_WHAT THE EXERCISE ASKS_.
Convert the items below into a Markdown table with two columns, Row and Line. Each non-blank line should occupy its own numbered row, and blank lines should be omitted.

+++

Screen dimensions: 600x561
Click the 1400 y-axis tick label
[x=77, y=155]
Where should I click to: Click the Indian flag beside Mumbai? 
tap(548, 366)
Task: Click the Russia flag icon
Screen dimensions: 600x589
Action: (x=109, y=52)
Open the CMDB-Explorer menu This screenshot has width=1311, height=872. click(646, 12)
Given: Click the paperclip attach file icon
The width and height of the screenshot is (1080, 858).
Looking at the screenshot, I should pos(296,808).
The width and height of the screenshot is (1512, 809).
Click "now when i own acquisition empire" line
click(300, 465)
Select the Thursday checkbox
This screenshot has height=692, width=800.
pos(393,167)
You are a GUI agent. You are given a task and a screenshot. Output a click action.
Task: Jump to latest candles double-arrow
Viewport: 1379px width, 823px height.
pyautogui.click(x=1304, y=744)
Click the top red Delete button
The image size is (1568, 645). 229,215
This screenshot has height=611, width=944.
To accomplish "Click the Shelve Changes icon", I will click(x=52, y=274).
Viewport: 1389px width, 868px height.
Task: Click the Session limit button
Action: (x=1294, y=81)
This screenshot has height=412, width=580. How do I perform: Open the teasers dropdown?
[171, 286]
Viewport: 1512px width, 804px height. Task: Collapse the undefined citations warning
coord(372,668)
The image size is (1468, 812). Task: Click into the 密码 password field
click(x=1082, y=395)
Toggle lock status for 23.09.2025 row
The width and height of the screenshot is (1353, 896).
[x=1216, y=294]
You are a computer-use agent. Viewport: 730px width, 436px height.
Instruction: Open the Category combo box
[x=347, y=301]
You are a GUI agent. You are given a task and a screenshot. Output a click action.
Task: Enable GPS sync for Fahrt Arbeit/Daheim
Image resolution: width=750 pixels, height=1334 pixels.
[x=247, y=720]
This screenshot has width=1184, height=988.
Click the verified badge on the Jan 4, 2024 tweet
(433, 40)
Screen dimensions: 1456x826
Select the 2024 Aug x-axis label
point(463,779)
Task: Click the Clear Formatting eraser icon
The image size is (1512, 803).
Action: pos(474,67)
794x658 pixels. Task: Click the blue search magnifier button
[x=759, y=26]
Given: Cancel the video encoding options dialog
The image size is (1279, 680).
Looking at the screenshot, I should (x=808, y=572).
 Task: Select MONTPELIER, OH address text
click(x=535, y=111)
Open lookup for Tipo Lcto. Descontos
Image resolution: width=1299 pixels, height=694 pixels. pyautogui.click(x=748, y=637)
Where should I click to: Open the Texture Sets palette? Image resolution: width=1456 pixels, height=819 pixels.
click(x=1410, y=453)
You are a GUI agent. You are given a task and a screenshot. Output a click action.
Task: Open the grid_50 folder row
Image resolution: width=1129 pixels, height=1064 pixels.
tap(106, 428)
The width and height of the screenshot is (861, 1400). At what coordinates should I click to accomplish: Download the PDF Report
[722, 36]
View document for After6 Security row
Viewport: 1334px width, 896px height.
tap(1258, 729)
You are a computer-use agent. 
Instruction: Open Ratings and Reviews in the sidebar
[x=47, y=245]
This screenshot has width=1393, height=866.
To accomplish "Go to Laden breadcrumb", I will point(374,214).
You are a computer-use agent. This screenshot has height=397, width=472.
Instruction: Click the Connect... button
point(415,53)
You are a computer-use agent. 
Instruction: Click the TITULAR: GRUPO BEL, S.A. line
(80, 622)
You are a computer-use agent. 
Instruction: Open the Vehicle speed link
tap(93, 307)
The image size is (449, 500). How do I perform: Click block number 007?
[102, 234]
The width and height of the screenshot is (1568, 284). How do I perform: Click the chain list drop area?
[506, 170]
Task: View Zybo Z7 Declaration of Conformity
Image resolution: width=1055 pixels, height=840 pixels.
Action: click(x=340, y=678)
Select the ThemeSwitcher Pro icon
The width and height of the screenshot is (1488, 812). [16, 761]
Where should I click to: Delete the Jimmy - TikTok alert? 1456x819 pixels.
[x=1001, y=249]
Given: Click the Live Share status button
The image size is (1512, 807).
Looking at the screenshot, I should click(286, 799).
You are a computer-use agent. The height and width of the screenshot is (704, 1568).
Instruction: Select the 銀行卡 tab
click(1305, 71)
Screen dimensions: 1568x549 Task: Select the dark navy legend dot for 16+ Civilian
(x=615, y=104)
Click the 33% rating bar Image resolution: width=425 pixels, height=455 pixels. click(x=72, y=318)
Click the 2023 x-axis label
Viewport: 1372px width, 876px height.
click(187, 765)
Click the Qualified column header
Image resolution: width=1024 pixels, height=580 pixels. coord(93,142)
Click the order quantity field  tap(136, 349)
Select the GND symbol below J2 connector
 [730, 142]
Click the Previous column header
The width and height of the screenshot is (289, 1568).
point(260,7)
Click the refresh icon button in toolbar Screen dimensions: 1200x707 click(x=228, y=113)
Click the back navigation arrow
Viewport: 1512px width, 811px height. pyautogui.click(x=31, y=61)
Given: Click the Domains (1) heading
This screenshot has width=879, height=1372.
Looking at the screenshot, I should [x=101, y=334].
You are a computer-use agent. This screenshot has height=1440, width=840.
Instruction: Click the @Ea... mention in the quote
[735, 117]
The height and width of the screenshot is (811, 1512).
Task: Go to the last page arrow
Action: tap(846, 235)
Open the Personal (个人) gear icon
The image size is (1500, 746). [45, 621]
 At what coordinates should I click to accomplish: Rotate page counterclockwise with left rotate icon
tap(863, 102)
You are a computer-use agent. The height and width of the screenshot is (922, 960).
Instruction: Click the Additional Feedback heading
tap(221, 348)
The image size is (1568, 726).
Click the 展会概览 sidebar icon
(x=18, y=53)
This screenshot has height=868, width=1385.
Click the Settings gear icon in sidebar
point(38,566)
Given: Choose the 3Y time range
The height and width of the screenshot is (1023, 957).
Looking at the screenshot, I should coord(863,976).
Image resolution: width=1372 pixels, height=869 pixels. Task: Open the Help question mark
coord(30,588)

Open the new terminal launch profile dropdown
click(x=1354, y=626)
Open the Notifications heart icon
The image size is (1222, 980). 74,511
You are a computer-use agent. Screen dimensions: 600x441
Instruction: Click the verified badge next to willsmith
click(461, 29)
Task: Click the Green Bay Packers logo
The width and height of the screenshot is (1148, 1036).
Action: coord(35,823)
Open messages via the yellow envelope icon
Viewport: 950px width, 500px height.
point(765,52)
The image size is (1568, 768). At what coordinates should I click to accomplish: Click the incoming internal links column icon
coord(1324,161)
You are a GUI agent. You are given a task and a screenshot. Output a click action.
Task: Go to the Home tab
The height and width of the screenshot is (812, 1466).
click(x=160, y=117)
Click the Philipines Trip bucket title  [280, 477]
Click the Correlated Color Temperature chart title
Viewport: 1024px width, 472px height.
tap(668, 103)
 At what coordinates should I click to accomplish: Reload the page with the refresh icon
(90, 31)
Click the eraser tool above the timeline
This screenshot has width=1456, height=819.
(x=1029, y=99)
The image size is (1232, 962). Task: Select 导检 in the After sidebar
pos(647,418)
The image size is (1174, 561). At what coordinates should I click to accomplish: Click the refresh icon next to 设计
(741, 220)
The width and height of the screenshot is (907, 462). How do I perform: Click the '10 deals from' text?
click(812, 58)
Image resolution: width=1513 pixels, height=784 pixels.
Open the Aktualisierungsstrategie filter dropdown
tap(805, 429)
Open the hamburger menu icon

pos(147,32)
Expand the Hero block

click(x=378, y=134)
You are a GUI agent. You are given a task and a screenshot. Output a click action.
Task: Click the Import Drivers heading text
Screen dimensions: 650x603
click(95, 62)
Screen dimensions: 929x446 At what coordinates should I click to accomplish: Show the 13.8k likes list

+++

_TASK RESULT_.
| Row | Line |
|---|---|
| 1 | Screen dimensions: 600x561 |
| 2 | Click the 1400 y-axis tick label |
| 3 | [x=77, y=155] |
| 4 | Where should I click to: Click the Indian flag beside Mumbai?  |
| 5 | tap(548, 366) |
| 6 | Task: Click the Russia flag icon |
| 7 | Screen dimensions: 600x589 |
| 8 | Action: (x=109, y=52) |
| 9 | Open the CMDB-Explorer menu This screenshot has width=1311, height=872. click(646, 12) |
| 10 | Given: Click the paperclip attach file icon |
| 11 | The width and height of the screenshot is (1080, 858). |
| 12 | Looking at the screenshot, I should pos(296,808). |
| 13 | The width and height of the screenshot is (1512, 809). |
| 14 | Click "now when i own acquisition empire" line |
| 15 | click(300, 465) |
| 16 | Select the Thursday checkbox |
| 17 | This screenshot has height=692, width=800. |
| 18 | pos(393,167) |
| 19 | You are a GUI agent. You are given a task and a screenshot. Output a click action. |
| 20 | Task: Jump to latest candles double-arrow |
| 21 | Viewport: 1379px width, 823px height. |
| 22 | pyautogui.click(x=1304, y=744) |
| 23 | Click the top red Delete button |
| 24 | The image size is (1568, 645). 229,215 |
| 25 | This screenshot has height=611, width=944. |
| 26 | To accomplish "Click the Shelve Changes icon", I will click(x=52, y=274). |
| 27 | Viewport: 1389px width, 868px height. |
| 28 | Task: Click the Session limit button |
| 29 | Action: (x=1294, y=81) |
| 30 | This screenshot has height=412, width=580. How do I perform: Open the teasers dropdown? |
| 31 | [171, 286] |
| 32 | Viewport: 1512px width, 804px height. Task: Collapse the undefined citations warning |
| 33 | coord(372,668) |
| 34 | The image size is (1468, 812). Task: Click into the 密码 password field |
| 35 | click(x=1082, y=395) |
| 36 | Toggle lock status for 23.09.2025 row |
| 37 | The width and height of the screenshot is (1353, 896). |
| 38 | [x=1216, y=294] |
| 39 | You are a computer-use agent. Viewport: 730px width, 436px height. |
| 40 | Instruction: Open the Category combo box |
| 41 | [x=347, y=301] |
| 42 | You are a GUI agent. You are given a task and a screenshot. Output a click action. |
| 43 | Task: Enable GPS sync for Fahrt Arbeit/Daheim |
| 44 | Image resolution: width=750 pixels, height=1334 pixels. |
| 45 | [x=247, y=720] |
| 46 | This screenshot has width=1184, height=988. |
| 47 | Click the verified badge on the Jan 4, 2024 tweet |
| 48 | (433, 40) |
| 49 | Screen dimensions: 1456x826 |
| 50 | Select the 2024 Aug x-axis label |
| 51 | point(463,779) |
| 52 | Task: Click the Clear Formatting eraser icon |
| 53 | The image size is (1512, 803). |
| 54 | Action: pos(474,67) |
| 55 | 794x658 pixels. Task: Click the blue search magnifier button |
| 56 | [x=759, y=26] |
| 57 | Given: Cancel the video encoding options dialog |
| 58 | The image size is (1279, 680). |
| 59 | Looking at the screenshot, I should (x=808, y=572). |
| 60 |  Task: Select MONTPELIER, OH address text |
| 61 | click(x=535, y=111) |
| 62 | Open lookup for Tipo Lcto. Descontos |
| 63 | Image resolution: width=1299 pixels, height=694 pixels. pyautogui.click(x=748, y=637) |
| 64 | Where should I click to: Open the Texture Sets palette? Image resolution: width=1456 pixels, height=819 pixels. |
| 65 | click(x=1410, y=453) |
| 66 | You are a GUI agent. You are given a task and a screenshot. Output a click action. |
| 67 | Task: Open the grid_50 folder row |
| 68 | Image resolution: width=1129 pixels, height=1064 pixels. |
| 69 | tap(106, 428) |
| 70 | The width and height of the screenshot is (861, 1400). At what coordinates should I click to accomplish: Download the PDF Report |
| 71 | [722, 36] |
| 72 | View document for After6 Security row |
| 73 | Viewport: 1334px width, 896px height. |
| 74 | tap(1258, 729) |
| 75 | You are a computer-use agent.  |
| 76 | Instruction: Open Ratings and Reviews in the sidebar |
| 77 | [x=47, y=245] |
| 78 | This screenshot has width=1393, height=866. |
| 79 | To accomplish "Go to Laden breadcrumb", I will point(374,214). |
| 80 | You are a computer-use agent. This screenshot has height=397, width=472. |
| 81 | Instruction: Click the Connect... button |
| 82 | point(415,53) |
| 83 | You are a computer-use agent.  |
| 84 | Instruction: Click the TITULAR: GRUPO BEL, S.A. line |
| 85 | (80, 622) |
| 86 | You are a computer-use agent.  |
| 87 | Instruction: Open the Vehicle speed link |
| 88 | tap(93, 307) |
| 89 | The image size is (449, 500). How do I perform: Click block number 007? |
| 90 | [102, 234] |
| 91 | The width and height of the screenshot is (1568, 284). How do I perform: Click the chain list drop area? |
| 92 | [506, 170] |
| 93 | Task: View Zybo Z7 Declaration of Conformity |
| 94 | Image resolution: width=1055 pixels, height=840 pixels. |
| 95 | Action: click(x=340, y=678) |
| 96 | Select the ThemeSwitcher Pro icon |
| 97 | The width and height of the screenshot is (1488, 812). [16, 761] |
| 98 | Where should I click to: Delete the Jimmy - TikTok alert? 1456x819 pixels. |
| 99 | [x=1001, y=249] |
| 100 | Given: Click the Live Share status button |
| 101 | The image size is (1512, 807). |
| 102 | Looking at the screenshot, I should click(286, 799). |
| 103 | You are a computer-use agent. The height and width of the screenshot is (704, 1568). |
| 104 | Instruction: Select the 銀行卡 tab |
| 105 | click(1305, 71) |
| 106 | Screen dimensions: 1568x549 Task: Select the dark navy legend dot for 16+ Civilian |
| 107 | (x=615, y=104) |
| 108 | Click the 33% rating bar Image resolution: width=425 pixels, height=455 pixels. click(x=72, y=318) |
| 109 | Click the 2023 x-axis label |
| 110 | Viewport: 1372px width, 876px height. |
| 111 | click(187, 765) |
| 112 | Click the Qualified column header |
| 113 | Image resolution: width=1024 pixels, height=580 pixels. coord(93,142) |
| 114 | Click the order quantity field  tap(136, 349) |
| 115 | Select the GND symbol below J2 connector |
| 116 |  [730, 142] |
| 117 | Click the Previous column header |
| 118 | The width and height of the screenshot is (289, 1568). |
| 119 | point(260,7) |
| 120 | Click the refresh icon button in toolbar Screen dimensions: 1200x707 click(x=228, y=113) |
| 121 | Click the back navigation arrow |
| 122 | Viewport: 1512px width, 811px height. pyautogui.click(x=31, y=61) |
| 123 | Given: Click the Domains (1) heading |
| 124 | This screenshot has width=879, height=1372. |
| 125 | Looking at the screenshot, I should [x=101, y=334]. |
| 126 | You are a computer-use agent. This screenshot has height=1440, width=840. |
| 127 | Instruction: Click the @Ea... mention in the quote |
| 128 | [735, 117] |
| 129 | The height and width of the screenshot is (811, 1512). |
| 130 | Task: Go to the last page arrow |
| 131 | Action: tap(846, 235) |
| 132 | Open the Personal (个人) gear icon |
| 133 | The image size is (1500, 746). [45, 621] |
| 134 |  At what coordinates should I click to accomplish: Rotate page counterclockwise with left rotate icon |
| 135 | tap(863, 102) |
| 136 | You are a computer-use agent. The height and width of the screenshot is (922, 960). |
| 137 | Instruction: Click the Additional Feedback heading |
| 138 | tap(221, 348) |
| 139 | The image size is (1568, 726). |
| 140 | Click the 展会概览 sidebar icon |
| 141 | (x=18, y=53) |
| 142 | This screenshot has height=868, width=1385. |
| 143 | Click the Settings gear icon in sidebar |
| 144 | point(38,566) |
| 145 | Given: Choose the 3Y time range |
| 146 | The height and width of the screenshot is (1023, 957). |
| 147 | Looking at the screenshot, I should coord(863,976). |
| 148 | Image resolution: width=1372 pixels, height=869 pixels. Task: Open the Help question mark |
| 149 | coord(30,588) |
| 150 | Open the new terminal launch profile dropdown |
| 151 | click(x=1354, y=626) |
| 152 | Open the Notifications heart icon |
| 153 | The image size is (1222, 980). 74,511 |
| 154 | You are a computer-use agent. Screen dimensions: 600x441 |
| 155 | Instruction: Click the verified badge next to willsmith |
| 156 | click(461, 29) |
| 157 | Task: Click the Green Bay Packers logo |
| 158 | The width and height of the screenshot is (1148, 1036). |
| 159 | Action: coord(35,823) |
| 160 | Open messages via the yellow envelope icon |
| 161 | Viewport: 950px width, 500px height. |
| 162 | point(765,52) |
| 163 | The image size is (1568, 768). At what coordinates should I click to accomplish: Click the incoming internal links column icon |
| 164 | coord(1324,161) |
| 165 | You are a GUI agent. You are given a task and a screenshot. Output a click action. |
| 166 | Task: Go to the Home tab |
| 167 | The height and width of the screenshot is (812, 1466). |
| 168 | click(x=160, y=117) |
| 169 | Click the Philipines Trip bucket title  [280, 477] |
| 170 | Click the Correlated Color Temperature chart title |
| 171 | Viewport: 1024px width, 472px height. |
| 172 | tap(668, 103) |
| 173 |  At what coordinates should I click to accomplish: Reload the page with the refresh icon |
| 174 | (90, 31) |
| 175 | Click the eraser tool above the timeline |
| 176 | This screenshot has width=1456, height=819. |
| 177 | (x=1029, y=99) |
| 178 | The image size is (1232, 962). Task: Select 导检 in the After sidebar |
| 179 | pos(647,418) |
| 180 | The image size is (1174, 561). At what coordinates should I click to accomplish: Click the refresh icon next to 设计 |
| 181 | (741, 220) |
| 182 | The width and height of the screenshot is (907, 462). How do I perform: Click the '10 deals from' text? |
| 183 | click(812, 58) |
| 184 | Image resolution: width=1513 pixels, height=784 pixels. |
| 185 | Open the Aktualisierungsstrategie filter dropdown |
| 186 | tap(805, 429) |
| 187 | Open the hamburger menu icon |
| 188 | pos(147,32) |
| 189 | Expand the Hero block |
| 190 | click(x=378, y=134) |
| 191 | You are a GUI agent. You are given a task and a screenshot. Output a click action. |
| 192 | Task: Click the Import Drivers heading text |
| 193 | Screen dimensions: 650x603 |
| 194 | click(95, 62) |
| 195 | Screen dimensions: 929x446 At what coordinates should I click to accomplish: Show the 13.8k likes list |